··· RECORD EXCERPTS

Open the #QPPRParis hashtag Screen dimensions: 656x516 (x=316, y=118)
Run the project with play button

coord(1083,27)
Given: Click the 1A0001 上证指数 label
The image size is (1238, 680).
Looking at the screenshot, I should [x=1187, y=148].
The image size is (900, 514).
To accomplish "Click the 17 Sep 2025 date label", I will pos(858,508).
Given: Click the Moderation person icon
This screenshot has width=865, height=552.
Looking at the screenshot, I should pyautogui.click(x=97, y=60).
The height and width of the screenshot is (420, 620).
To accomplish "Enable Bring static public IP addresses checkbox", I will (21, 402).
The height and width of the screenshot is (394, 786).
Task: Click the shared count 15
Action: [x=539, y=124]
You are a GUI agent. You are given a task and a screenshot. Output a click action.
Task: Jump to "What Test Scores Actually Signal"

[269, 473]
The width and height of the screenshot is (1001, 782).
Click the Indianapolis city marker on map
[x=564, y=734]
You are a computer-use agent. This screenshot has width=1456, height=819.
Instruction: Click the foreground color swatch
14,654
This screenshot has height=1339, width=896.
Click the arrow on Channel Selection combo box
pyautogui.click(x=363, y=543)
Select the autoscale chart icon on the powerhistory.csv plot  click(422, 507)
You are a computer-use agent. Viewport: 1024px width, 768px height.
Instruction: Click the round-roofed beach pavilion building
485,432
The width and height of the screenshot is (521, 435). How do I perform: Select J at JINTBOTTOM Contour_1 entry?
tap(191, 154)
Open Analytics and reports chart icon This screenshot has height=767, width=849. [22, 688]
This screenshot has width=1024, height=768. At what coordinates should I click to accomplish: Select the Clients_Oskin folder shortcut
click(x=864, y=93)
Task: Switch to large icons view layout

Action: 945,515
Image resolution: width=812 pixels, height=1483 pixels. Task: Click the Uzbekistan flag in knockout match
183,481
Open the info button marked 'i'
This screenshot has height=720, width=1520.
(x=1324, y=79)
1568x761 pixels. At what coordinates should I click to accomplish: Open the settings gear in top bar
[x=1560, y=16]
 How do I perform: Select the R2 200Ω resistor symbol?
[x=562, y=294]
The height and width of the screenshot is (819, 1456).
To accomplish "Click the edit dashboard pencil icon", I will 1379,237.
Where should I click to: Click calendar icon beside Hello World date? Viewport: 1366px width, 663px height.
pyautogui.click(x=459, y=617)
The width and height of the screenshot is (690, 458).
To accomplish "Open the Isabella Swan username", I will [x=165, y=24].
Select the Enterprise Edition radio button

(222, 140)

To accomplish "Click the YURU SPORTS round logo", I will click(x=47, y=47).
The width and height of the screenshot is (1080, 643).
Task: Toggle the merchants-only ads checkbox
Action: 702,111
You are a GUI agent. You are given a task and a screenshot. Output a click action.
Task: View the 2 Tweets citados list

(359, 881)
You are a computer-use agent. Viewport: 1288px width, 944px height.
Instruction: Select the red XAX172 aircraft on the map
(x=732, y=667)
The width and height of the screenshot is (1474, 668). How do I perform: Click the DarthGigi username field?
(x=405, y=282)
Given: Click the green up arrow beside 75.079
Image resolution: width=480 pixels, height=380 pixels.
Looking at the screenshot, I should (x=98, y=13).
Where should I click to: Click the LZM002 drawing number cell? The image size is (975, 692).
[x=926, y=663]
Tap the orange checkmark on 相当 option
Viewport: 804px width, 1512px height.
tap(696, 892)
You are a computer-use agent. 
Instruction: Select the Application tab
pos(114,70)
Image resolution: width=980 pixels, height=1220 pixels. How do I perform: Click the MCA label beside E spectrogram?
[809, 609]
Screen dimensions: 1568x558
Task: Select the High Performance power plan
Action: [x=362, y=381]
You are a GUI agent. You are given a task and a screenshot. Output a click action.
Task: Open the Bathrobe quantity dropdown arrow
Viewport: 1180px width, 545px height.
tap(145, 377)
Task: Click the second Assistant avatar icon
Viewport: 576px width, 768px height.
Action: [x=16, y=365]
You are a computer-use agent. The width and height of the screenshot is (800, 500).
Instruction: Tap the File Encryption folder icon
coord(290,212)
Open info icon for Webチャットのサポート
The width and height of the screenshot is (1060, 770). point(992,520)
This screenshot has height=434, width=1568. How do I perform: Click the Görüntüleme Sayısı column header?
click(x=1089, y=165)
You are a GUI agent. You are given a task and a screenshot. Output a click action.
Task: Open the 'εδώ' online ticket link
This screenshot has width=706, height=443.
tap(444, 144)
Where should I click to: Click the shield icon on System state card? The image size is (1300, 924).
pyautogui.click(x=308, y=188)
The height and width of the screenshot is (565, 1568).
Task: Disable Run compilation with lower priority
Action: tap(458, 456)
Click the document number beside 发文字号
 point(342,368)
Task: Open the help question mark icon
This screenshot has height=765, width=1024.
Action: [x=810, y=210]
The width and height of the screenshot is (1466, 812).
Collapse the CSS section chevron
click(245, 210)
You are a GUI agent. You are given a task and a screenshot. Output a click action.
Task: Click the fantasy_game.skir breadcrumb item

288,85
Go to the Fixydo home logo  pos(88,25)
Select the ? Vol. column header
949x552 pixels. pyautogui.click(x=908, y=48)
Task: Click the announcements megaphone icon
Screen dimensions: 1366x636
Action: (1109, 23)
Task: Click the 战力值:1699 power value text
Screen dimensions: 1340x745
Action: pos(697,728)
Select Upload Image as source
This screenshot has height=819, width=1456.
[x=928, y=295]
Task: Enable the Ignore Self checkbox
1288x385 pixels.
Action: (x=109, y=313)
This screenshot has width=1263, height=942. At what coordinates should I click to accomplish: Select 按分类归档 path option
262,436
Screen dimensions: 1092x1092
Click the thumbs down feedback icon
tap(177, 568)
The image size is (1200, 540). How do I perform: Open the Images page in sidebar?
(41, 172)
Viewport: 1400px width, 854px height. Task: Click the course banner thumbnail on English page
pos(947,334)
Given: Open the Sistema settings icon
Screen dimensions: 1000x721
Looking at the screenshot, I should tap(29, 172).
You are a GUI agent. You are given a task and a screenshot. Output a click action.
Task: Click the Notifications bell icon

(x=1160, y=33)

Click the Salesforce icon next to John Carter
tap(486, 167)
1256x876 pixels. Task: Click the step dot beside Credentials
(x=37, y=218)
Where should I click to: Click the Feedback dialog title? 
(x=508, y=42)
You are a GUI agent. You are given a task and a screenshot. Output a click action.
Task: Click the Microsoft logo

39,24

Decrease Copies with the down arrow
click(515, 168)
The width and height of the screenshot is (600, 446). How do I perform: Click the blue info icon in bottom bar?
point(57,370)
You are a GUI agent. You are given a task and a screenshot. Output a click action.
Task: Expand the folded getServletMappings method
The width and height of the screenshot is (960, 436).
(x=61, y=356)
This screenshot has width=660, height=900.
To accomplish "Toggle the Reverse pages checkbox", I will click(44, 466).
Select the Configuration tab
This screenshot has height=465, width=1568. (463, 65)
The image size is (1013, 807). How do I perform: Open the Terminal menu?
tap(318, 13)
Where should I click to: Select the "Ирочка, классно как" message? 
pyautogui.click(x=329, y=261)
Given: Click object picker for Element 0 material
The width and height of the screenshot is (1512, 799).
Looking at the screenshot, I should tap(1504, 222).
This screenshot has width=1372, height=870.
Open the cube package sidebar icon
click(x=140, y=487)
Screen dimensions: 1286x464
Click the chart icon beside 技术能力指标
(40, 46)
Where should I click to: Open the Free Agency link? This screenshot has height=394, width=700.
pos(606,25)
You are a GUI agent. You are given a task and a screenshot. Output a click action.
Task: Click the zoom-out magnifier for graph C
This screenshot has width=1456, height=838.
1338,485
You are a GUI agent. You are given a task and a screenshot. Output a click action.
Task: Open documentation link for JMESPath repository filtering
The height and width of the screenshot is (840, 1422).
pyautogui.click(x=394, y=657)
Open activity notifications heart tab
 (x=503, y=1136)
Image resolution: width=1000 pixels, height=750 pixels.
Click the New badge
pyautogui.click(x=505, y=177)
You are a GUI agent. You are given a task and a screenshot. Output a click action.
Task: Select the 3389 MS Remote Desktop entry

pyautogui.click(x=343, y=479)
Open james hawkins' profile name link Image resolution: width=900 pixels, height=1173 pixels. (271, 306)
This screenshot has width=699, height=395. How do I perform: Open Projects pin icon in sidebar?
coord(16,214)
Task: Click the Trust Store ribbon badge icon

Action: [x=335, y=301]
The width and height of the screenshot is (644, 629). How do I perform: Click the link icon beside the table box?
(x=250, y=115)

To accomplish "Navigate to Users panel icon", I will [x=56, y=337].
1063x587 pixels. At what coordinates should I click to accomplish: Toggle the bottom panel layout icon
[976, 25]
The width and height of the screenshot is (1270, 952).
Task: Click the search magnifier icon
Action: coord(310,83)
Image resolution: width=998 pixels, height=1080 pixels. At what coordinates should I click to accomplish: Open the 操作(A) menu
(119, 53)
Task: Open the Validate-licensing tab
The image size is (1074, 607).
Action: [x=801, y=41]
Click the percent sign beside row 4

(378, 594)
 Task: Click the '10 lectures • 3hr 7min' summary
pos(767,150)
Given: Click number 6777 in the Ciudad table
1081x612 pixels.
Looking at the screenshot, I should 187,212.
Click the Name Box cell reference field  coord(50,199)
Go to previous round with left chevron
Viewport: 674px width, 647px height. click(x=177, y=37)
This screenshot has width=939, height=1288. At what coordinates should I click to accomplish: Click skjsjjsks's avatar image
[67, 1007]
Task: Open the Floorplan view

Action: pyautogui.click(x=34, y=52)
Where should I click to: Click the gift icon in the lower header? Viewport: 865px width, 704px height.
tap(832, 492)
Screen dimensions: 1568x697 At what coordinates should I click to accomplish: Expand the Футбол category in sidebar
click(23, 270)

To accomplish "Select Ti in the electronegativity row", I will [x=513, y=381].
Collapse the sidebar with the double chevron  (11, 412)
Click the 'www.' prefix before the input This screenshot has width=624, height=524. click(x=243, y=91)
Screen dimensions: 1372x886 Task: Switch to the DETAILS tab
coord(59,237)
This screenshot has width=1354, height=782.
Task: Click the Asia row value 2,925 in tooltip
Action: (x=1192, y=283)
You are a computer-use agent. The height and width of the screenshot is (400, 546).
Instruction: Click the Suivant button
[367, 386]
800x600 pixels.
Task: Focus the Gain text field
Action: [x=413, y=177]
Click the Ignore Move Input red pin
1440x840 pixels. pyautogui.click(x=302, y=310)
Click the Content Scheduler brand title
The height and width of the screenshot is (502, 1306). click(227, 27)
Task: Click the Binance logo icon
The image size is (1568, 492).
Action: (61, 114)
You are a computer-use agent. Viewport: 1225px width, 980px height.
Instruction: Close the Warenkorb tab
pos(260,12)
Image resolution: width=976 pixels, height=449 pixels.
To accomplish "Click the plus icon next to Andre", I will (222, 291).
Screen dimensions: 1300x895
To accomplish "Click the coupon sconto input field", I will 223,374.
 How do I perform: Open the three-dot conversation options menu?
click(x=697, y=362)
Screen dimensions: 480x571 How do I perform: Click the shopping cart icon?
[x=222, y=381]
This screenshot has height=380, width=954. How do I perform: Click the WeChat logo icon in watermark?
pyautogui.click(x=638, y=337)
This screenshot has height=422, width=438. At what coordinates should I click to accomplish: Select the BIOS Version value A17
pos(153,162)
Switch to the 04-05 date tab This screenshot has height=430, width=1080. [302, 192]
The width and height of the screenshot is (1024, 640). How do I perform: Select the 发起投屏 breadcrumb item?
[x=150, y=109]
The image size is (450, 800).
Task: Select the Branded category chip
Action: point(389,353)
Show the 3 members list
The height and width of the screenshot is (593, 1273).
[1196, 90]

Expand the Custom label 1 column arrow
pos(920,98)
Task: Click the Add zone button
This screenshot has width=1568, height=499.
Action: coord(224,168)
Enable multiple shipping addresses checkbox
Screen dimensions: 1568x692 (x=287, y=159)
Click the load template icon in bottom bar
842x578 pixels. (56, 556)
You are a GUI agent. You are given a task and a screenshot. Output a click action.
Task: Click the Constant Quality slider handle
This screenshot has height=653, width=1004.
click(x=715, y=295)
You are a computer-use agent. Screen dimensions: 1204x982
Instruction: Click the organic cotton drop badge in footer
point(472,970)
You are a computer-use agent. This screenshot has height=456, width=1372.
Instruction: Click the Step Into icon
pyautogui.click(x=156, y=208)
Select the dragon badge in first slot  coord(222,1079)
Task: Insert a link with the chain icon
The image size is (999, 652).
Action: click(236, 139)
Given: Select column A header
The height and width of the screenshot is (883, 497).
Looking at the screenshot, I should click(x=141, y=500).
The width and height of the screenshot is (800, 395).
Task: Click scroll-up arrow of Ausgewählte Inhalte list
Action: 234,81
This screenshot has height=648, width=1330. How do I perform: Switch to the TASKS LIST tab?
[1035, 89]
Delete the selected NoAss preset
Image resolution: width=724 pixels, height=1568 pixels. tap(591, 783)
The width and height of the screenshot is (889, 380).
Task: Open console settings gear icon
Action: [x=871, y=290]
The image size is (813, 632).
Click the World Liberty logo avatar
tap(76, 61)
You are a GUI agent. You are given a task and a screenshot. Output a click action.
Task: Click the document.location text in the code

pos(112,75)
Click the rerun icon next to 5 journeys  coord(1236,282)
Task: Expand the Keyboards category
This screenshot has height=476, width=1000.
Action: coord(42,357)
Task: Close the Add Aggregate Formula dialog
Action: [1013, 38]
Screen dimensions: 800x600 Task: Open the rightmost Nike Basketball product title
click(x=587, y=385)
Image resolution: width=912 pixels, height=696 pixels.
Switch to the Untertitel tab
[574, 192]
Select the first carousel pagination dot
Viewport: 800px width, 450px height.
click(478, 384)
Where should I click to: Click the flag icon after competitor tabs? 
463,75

······

■ **EXERCISE OBJECTIVE**
Above this task is a listing. Restate, word for word and with nothing added, the lines from the one with "This screenshot has height=1339, width=896." through the one with "You are a computer-use agent. Viewport: 1024px".

■ **WRITTEN RESPONSE**
This screenshot has height=1339, width=896.
Click the arrow on Channel Selection combo box
pyautogui.click(x=363, y=543)
Select the autoscale chart icon on the powerhistory.csv plot  click(422, 507)
You are a computer-use agent. Viewport: 1024px width, 768px height.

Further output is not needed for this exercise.